Kharkiv’s manufacturing sector has suffered not only because relations between Russia and Ukraine iced over but also because the factories that used to send parts for cars, helicopters and advanced weapons systems to Russia cannot pivot: Those goods were tailored to Russian specifications, and the facilities cannot easily be converted to meet Western requirements.

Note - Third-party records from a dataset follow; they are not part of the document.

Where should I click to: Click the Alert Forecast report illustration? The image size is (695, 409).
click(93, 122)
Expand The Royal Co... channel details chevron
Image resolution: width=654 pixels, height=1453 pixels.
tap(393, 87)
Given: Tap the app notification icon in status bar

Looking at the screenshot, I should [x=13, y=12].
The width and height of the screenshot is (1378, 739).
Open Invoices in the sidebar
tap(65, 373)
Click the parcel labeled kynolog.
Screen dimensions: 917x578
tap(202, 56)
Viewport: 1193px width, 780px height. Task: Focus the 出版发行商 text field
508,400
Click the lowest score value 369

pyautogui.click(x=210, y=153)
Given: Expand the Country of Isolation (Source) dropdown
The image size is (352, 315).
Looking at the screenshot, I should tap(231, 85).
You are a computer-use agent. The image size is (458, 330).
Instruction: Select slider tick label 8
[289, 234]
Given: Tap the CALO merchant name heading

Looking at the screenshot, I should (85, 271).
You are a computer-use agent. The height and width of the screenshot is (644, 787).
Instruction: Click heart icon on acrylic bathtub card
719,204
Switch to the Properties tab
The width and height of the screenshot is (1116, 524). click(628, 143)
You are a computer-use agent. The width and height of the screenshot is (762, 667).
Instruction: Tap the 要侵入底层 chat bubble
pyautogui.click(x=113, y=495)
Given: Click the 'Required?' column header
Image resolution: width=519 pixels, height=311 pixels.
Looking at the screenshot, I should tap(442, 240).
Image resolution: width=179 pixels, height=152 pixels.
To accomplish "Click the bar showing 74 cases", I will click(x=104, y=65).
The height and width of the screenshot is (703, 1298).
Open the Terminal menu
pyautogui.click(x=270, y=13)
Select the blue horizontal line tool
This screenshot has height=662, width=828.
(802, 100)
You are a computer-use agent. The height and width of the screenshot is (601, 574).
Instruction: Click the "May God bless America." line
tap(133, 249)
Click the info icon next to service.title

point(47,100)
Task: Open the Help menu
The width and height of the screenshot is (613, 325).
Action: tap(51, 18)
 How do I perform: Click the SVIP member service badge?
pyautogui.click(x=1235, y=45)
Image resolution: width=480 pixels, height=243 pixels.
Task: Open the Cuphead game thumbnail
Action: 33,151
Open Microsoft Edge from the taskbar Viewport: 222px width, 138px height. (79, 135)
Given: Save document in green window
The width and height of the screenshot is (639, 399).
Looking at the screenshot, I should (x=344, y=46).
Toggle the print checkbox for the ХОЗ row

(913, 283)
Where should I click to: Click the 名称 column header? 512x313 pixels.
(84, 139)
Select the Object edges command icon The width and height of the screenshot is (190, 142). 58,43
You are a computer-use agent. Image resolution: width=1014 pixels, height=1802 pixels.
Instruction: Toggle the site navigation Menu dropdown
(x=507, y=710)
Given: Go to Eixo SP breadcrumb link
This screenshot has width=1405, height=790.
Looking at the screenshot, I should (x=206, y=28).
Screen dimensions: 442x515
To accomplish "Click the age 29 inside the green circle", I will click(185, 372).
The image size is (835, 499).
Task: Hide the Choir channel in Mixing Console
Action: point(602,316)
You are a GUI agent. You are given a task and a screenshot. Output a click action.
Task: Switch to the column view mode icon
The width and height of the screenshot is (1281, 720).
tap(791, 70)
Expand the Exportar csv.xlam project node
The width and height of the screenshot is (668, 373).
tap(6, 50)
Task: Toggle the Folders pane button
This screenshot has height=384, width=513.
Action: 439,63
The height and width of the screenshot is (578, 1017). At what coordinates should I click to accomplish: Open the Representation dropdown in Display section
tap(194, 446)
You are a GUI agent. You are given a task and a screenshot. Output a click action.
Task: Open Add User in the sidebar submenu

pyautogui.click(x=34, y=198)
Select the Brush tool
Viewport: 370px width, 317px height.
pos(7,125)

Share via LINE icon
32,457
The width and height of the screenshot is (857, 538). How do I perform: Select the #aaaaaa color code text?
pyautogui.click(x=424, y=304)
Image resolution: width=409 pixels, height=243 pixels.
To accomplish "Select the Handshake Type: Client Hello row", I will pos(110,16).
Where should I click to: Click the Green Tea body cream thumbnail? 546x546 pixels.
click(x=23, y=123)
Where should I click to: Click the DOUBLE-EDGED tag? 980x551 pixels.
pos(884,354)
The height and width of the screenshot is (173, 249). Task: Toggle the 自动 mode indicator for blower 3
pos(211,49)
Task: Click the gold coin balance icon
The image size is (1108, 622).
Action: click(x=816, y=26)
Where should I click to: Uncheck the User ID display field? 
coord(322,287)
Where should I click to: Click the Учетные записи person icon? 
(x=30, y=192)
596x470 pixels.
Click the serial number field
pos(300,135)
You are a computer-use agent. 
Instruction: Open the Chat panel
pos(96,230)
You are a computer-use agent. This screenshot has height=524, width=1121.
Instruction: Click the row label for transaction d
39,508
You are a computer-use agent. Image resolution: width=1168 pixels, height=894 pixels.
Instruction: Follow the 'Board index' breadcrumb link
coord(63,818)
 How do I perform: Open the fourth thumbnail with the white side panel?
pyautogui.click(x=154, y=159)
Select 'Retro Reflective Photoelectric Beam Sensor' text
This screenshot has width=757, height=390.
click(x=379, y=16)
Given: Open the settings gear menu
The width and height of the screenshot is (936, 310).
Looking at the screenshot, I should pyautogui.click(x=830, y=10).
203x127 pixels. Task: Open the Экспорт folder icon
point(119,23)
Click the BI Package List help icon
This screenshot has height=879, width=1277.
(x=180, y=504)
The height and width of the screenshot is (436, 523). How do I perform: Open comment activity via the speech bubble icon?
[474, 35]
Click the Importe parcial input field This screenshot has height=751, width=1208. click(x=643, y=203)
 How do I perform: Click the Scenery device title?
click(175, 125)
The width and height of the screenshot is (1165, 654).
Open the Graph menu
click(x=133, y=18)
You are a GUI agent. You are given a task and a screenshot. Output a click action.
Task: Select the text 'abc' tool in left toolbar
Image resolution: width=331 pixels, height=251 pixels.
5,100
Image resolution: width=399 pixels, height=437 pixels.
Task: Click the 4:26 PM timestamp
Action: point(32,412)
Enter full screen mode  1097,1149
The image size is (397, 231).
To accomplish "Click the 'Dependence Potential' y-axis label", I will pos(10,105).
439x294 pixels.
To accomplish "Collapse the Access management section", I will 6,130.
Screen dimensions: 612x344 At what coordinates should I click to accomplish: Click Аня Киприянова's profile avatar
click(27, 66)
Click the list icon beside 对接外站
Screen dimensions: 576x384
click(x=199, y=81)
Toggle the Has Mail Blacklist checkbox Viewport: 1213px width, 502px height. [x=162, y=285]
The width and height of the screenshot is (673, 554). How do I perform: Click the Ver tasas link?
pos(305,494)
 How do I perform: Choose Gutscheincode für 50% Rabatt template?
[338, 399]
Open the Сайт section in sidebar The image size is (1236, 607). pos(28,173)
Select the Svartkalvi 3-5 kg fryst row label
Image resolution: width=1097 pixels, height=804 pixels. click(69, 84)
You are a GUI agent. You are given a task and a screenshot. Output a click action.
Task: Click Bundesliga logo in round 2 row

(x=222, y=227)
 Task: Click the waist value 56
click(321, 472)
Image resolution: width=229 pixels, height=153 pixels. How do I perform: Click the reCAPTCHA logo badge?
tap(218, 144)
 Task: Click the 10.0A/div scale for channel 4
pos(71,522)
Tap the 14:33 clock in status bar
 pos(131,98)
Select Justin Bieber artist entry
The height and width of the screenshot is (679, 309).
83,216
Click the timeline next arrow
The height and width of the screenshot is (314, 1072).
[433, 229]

It’s a similar situation with cheese. About the time President Viktor Yanukovych was ousted in February, Russia stopped importing most Ukrainian cheese, claiming the need for quality reviews. Until that point, Ukrainian dairy and meat producers had been sending so much of their output to Russia that only a very few ever bothered to get certified to export to Europe. That process — one of many Ukraine must undertake to ready various products for the European-focused future — may take more time than some Ukrainian businesses can afford.

“People in the government do not see the difficulties to get into the European market,” said Alex Lissitsa, president of the Ukrainian Agribusiness Club. “So long as we are not certified, we cannot export anything.”

CORRECTION: An earlier version of this article incorrectly quoted Eduard Rubin of the European Business Association as saying that all the contracts that had been coming to eastern Ukraine from the United States and European Union have “just stopped.” Rubin said the contracts have “stopped growing” and that “the new projects and the new contracts are all on hold.” The article has been updated.